Control of somatic membrane potential in nociceptive neurons and its implications for peripheral nociceptive transmission

Peripheral sensory ganglia contain somata of afferent fibres conveying somatosensory inputs to the central nervous system. Growing evidence suggests that the somatic/perisomatic region of sensory neurons can influence peripheral sensory transmission. Control of resting membrane potential (E(rest)) is an important mechanism regulating excitability, but surprisingly little is known about how E(rest) is regulated in sensory neuron somata or how changes in somatic/perisomatic E(rest) affect peripheral sensory transmission. We first evaluated the influence of several major ion channels on E(rest) in cultured small-diameter, mostly capsaicin-sensitive (presumed nociceptive) dorsal root ganglion (DRG) neurons.

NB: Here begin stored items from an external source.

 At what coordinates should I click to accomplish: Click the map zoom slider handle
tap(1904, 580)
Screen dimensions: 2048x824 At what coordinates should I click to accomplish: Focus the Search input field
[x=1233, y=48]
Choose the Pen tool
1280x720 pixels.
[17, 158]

The strongest and most prevalent effect on E(rest) was achieved by modulating M channels, K2P and 4-aminopiridine-sensitive K(V) channels, while hyperpolarization-activated cyclic nucleotide-gated, voltage-gated Na(+), and T-type Ca(2+) channels to a lesser extent also contributed to E(rest). Second, we investigated how varying somatic/perisomatic membrane potential, by manipulating ion channels of sensory neurons within the DRG, affected peripheral nociceptive transmission in vivo. Acute focal application of M or K(ATP) channel enhancers or a hyperpolarization-activated cyclic nucleotide-gated channel blocker to L5 DRG in vivo significantly alleviated pain induced by hind paw injection of bradykinin. Finally, we show with computational modelling how somatic/perisomatic hyperpolarization, in concert with the low-pass filtering properties of the t-junction within the DRG, can interfere with action potential propagation. Our study deciphers a complement of ion channels that sets the somatic E(rest) of nociceptive neurons and provides strong evidence for a robust filtering role of the somatic and perisomatic compartments of peripheral nociceptive neuron.